▸ **DOCUMENT PASSAGE**:
═══

I recently (about two weeks ago) attended a lecture by Michael Fried for and about the art movement modernism. Here are my thoughts and notes from the lecture.
While the wiki article is through, it does not cover the fact that modernism "was coming to grips with visual issues in art." It was not just a reaction to WWII (though it certainly did include that) or a series of gimmicks, but there were "deep pictorial issues involved."
How so? Art is a language of expression, and until modernism, the language was fairly strict, the majority of art created was representational. This is not to say that art itself hadn't been headed in this direction for some time, because that certainly was not the case. Modernism was both the logical conclusion and unexpected explosion of the language of art into. . . I am not sure what it is now, communication unfettered from language? or has it been transformed into a language so that it can be understood by everyone?
(I am just in art school, so it seems like a language, a lot of rules and grammar, but I know that once you know the rules, you can understand the base form of what other people see and break that form into tiny little bits. You can break rules consciously and use them knowingly, each appropriate to your message. It makes your communication a message to others, other than a speech.
But that doesn't mean I like learning grammar.)
I don't know, really. I have big dreams of the the world should be, from the stories other people tell, but finding other people to communicate this to who will listen/who see the same is difficult, at least with people my age (who, mainly, have never thought about this at all). I suppose perhaps, I am not communicating well enough for something like this.
"I think perhaps the most important problem is that we are trying to [communicate] the fundamental workings of the universe via a language devised for telling one another when the best fruit is." (Terry Pratchett)

═══

▸ **MATERIAL**:

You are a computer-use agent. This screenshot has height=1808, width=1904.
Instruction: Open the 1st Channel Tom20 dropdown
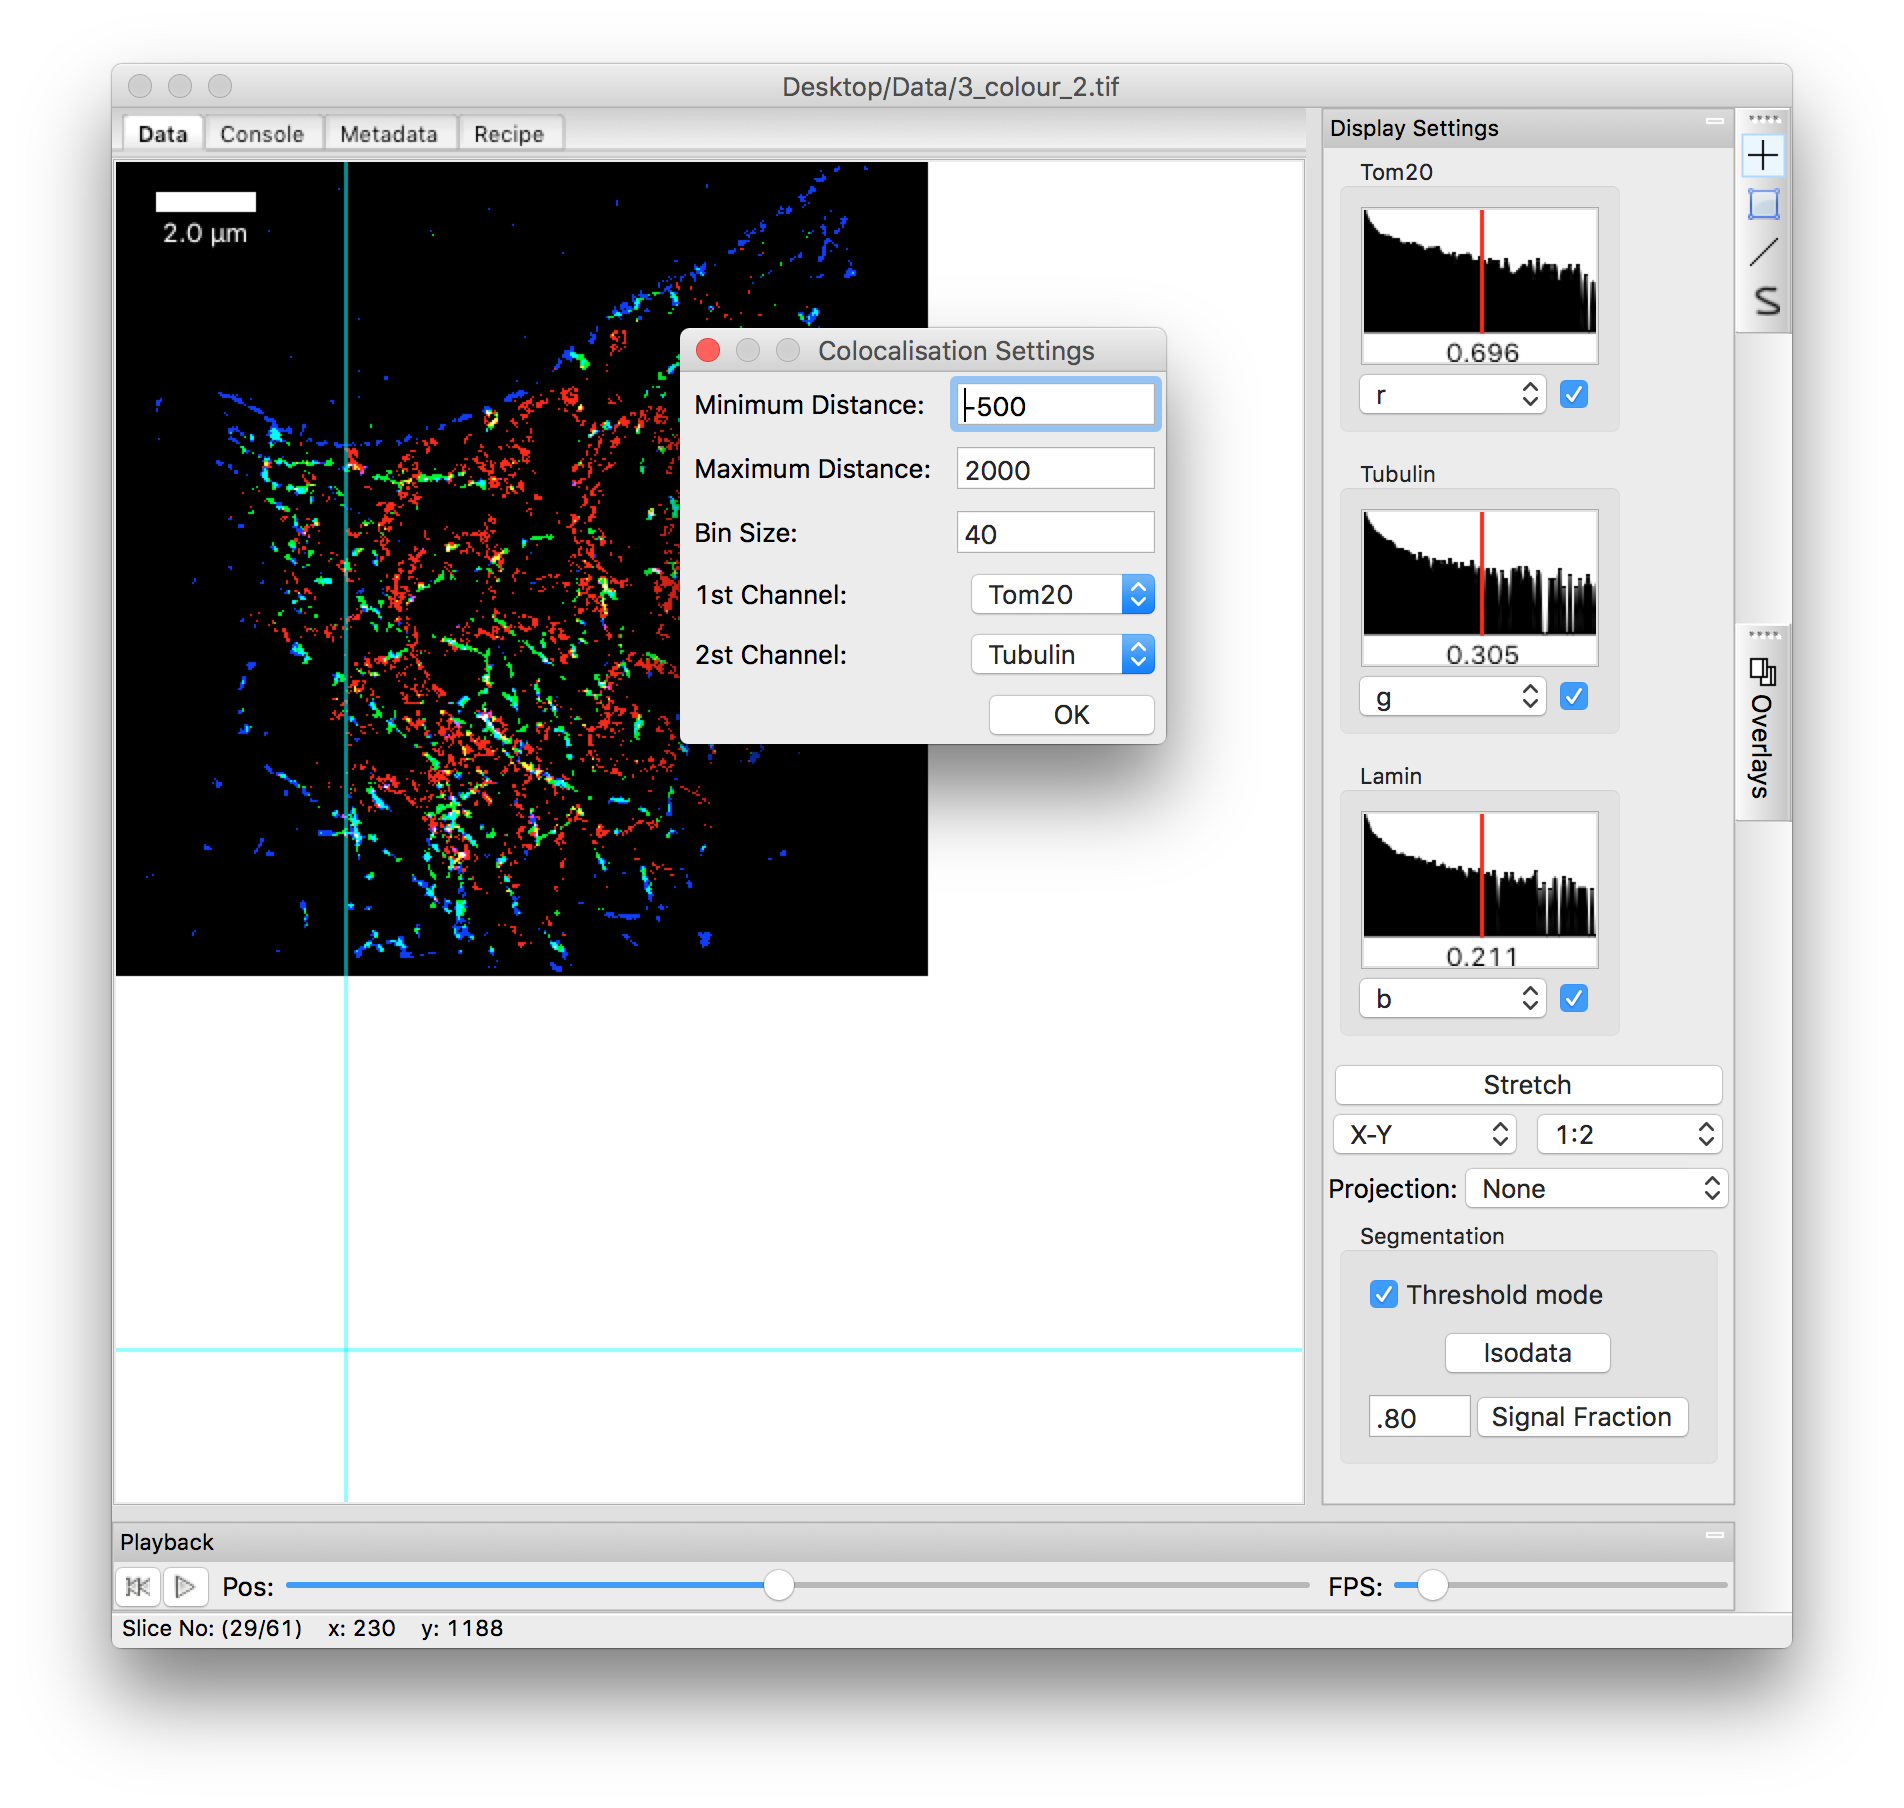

═══

▸ **PARTS OF THE EXERCISE**:
#1 In the post about the modernism lecture, who is credited with the closing quotation?
#2 Write what comes next in the post about the modernism lecture, picking up after its final line.

▸ **IN RESPONSE**:
#1 Terry Pratchett.

#2
But going back to the topic of art, i have some notes of which have caused me to think more throughly about the possibilities of what art can be.
Art is (any combination of the below):
-an idea merged with the canvas, it is one entity
-an object in a world of objects, all interacting with one another-one term in a larger space (this is the view of minimalism, rather than modernism, and not held by Fried, but I had to disagree with him on this point)
-an experience ( the opinion the Fried has is that "theatricality" is "too easy", and this i do agree with, but i feel that it does not make it any less true)
-relational- the different relations/interactions of the objects within the art create the meaning
-expressive-it has a meaning (i believe that if there is no meaning, it is not art. There are many things that look like art that are not art. I am ashamed that I have done so and probably will continue to do so in the future. And all in the name of lucre)
-questing/experimental
-authority/majesty on a canvas
-ease of gesture
-tensity-is there a conflict?
-meaningful to itself- all meaning it has is contained in it/self-sufficient (this is the view of modernism, it is when the painting has no interaction with the viewer, it has a feeling of voyeurism, that the figures are not acting for the viewer's benefit)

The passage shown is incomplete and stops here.